EXERCISE PASSAGE:

________________________

By Don Quijones, Spain & Mexico, editor at WOLF STREET.
As official inaugurations go, few are as dramatic or eventful as today’s opening of the European Central Bank’s new headquarters in Frankfurt. Inside the skyscraper, everything was apparently calm and serene as a select coterie of invited guests shared their benighted hopes and utopian dreams of a unified Europe led by unelected bankers and bureaucrats.
Outside the building, the streets of Frankfurt’s financial district broiled with thousands of protestors belonging to the Blockupy movement, an alliance of trade unions and anti-capitalist groups sharply critical of the Troika’s austerity regime. As is the height of fashion these days, the authorities had erected a massive security zone separating the great and the good from the great unwashed. Barbed wire, security cordons and road blocks were a stark reminder of the already yawning and ever-widening gulf between the governors and the governed in Europe’s neo-medieval age.
Behind the barricades and inside the new building’s gleaming auditorium, the ECB’s Master of Ceremonies Mario Draghi spoke of the need for greater solidarity and unity in crisis-hit Europe. As for the multinational protestors outside the building, they were united in one main goal: to express their rage at an increasingly centralized, undemocratic, unaccountable system of governance run in the sole interest of bankers, lobbyists and self-important bureaucrats.
It didn’t take long for tempers to boil over, as small groups of masked protestors from countries across Europe did what masked protestors almost always do: hurl stones at police officers, smash windows, and set light to police cars. Dozens were injured in the fracas. In time-honored fashion, the police blamed the protestors, and the protestors blamed the police.
A Luxury Fortress
One of the primary triggers of public anger in Frankfurt was the shameless indulgence with which Europe’s central banking elite has feathered its new nest. Consisting of a 185/165-metre-twin-skyscraper and a low-rise structure to connect the two, the ECB’s new HQ cost an estimated €1.3 billion to build, roughly €400 million more than its original budget, making it one of the most expensive buildings in the world.
The organization regularly berates Greece and other peripheral nations on the evils of reckless spending on frivolous things like healthcare, education, and pensions. Yet, with the exception of the Bank of China Tower in Hong Kong, whose construction cost an estimated $2.1 billion, the ECB’s twin-tower complex is the most expensive bank building in recorded history. So much for austerity!

________________________

RECORD SET:
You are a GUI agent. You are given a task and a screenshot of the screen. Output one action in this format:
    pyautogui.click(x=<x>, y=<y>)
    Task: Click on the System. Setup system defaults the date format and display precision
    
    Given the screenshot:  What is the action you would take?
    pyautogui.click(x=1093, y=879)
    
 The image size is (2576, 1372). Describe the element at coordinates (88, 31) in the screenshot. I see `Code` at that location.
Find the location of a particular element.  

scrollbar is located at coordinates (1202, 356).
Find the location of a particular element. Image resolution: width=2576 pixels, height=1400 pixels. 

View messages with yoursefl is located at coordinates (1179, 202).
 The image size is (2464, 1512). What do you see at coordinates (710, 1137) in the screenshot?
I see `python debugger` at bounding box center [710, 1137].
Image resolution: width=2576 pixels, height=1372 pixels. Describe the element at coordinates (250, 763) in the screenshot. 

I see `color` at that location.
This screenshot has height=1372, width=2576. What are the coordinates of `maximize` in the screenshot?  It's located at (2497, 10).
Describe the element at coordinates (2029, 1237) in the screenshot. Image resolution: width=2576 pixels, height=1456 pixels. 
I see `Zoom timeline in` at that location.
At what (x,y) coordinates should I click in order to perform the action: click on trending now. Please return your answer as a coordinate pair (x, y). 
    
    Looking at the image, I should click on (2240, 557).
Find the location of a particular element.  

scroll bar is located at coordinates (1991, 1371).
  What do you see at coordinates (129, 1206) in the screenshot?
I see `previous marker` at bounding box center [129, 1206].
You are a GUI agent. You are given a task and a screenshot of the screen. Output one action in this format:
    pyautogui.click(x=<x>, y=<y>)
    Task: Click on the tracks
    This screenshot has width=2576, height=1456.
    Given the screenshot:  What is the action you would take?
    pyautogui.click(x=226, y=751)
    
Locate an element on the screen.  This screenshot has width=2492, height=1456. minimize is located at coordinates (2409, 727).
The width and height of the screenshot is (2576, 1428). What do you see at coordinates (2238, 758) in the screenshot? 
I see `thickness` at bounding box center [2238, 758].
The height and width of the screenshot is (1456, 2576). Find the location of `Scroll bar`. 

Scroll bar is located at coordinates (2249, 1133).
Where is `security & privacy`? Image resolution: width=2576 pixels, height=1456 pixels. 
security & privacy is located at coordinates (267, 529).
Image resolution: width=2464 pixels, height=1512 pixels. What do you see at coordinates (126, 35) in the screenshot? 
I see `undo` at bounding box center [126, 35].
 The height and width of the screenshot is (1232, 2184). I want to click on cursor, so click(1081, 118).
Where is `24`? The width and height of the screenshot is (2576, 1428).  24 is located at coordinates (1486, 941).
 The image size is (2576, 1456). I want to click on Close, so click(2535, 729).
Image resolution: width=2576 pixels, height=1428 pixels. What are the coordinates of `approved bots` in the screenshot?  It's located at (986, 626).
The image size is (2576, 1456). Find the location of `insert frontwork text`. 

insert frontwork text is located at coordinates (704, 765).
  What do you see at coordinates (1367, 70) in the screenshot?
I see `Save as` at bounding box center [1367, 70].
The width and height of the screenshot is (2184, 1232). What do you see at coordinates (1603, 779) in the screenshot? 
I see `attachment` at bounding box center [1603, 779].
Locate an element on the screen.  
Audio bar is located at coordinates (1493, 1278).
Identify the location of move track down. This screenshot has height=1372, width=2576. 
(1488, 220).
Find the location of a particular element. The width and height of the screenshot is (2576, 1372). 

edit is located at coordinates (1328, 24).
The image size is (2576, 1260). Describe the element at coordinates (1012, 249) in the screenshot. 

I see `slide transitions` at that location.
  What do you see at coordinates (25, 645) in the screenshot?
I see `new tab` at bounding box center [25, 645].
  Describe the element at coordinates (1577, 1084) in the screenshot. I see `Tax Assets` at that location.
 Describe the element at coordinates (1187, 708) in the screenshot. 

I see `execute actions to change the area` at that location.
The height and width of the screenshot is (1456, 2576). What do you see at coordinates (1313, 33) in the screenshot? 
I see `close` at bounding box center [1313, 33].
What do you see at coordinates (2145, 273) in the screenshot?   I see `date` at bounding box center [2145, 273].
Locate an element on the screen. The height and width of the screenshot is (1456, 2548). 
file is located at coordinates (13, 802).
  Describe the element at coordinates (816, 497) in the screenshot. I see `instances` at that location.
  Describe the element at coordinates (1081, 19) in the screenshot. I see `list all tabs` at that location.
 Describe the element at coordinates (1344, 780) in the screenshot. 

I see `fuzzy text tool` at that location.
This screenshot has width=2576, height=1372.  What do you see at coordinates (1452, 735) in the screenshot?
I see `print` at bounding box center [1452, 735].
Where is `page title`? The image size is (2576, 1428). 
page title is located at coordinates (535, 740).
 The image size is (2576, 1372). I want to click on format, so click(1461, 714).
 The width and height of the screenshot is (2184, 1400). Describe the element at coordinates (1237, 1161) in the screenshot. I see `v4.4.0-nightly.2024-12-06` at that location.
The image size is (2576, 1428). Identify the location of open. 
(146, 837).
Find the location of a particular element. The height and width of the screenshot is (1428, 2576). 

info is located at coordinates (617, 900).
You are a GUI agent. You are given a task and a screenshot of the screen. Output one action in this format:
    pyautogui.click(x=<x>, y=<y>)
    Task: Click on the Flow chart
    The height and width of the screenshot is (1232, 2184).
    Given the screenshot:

________________________

WHAT YOU WILL DO:
**A)** According to the article on the ECB's new headquarters, what did the headquarters cost to build?
**B)** Print everything from "By Don Quijones, Spain" down to "bankers and bureaucrats." in the article on the ECB's new headquarters, reproducing the wording without change.

TASK RESULTS:
**A)** An estimated €1.3 billion, roughly €400 million more than its original budget.

**B)**
By Don Quijones, Spain & Mexico, editor at WOLF STREET.
As official inaugurations go, few are as dramatic or eventful as today’s opening of the European Central Bank’s new headquarters in Frankfurt. Inside the skyscraper, everything was apparently calm and serene as a select coterie of invited guests shared their benighted hopes and utopian dreams of a unified Europe led by unelected bankers and bureaucrats.